:: RECORD SET
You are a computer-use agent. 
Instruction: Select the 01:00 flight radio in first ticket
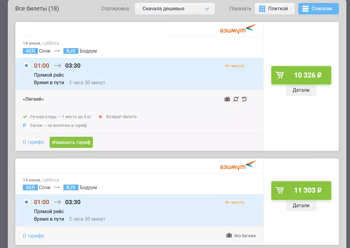(26, 66)
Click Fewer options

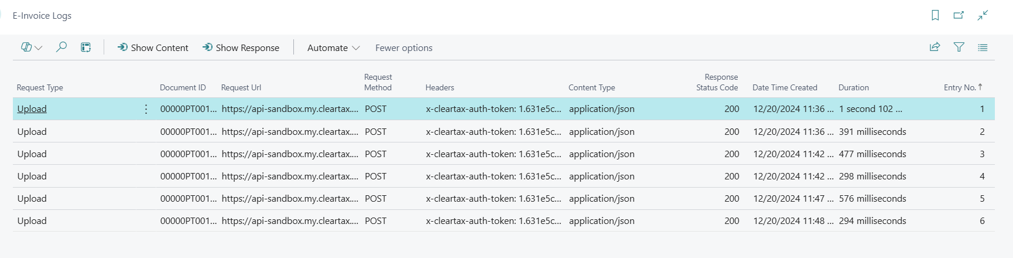(403, 48)
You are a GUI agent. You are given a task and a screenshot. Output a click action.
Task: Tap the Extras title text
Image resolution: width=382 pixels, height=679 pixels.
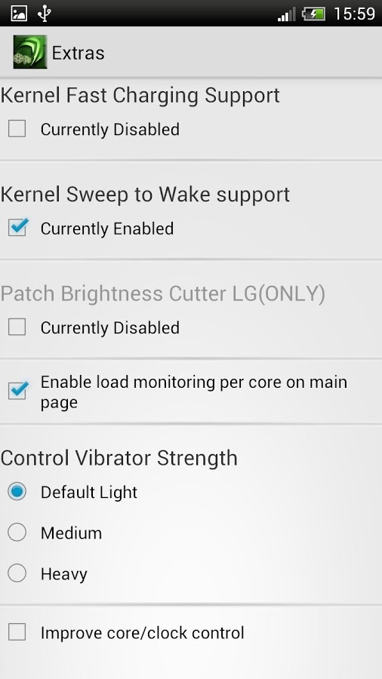tap(78, 53)
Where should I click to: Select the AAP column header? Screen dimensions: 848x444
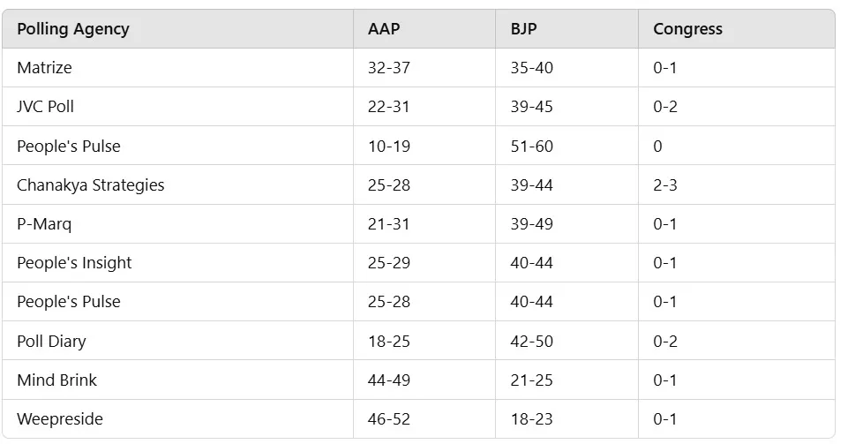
::::
# [DIRECTIVE]
Rewrite the items above with "agent" changed to "assistant" and everything else left as it is. Leave the pictures out of your version.

# [EXPECTED ANSWER]
You are a computer-use assistant. 
Instruction: Select the 01:00 flight radio in first ticket
(26, 66)
Click Fewer options

(403, 48)
You are a GUI assistant. You are given a task and a screenshot. Output a click action.
Task: Tap the Extras title text
Image resolution: width=382 pixels, height=679 pixels.
tap(78, 53)
Where should I click to: Select the AAP column header? Screen dimensions: 848x444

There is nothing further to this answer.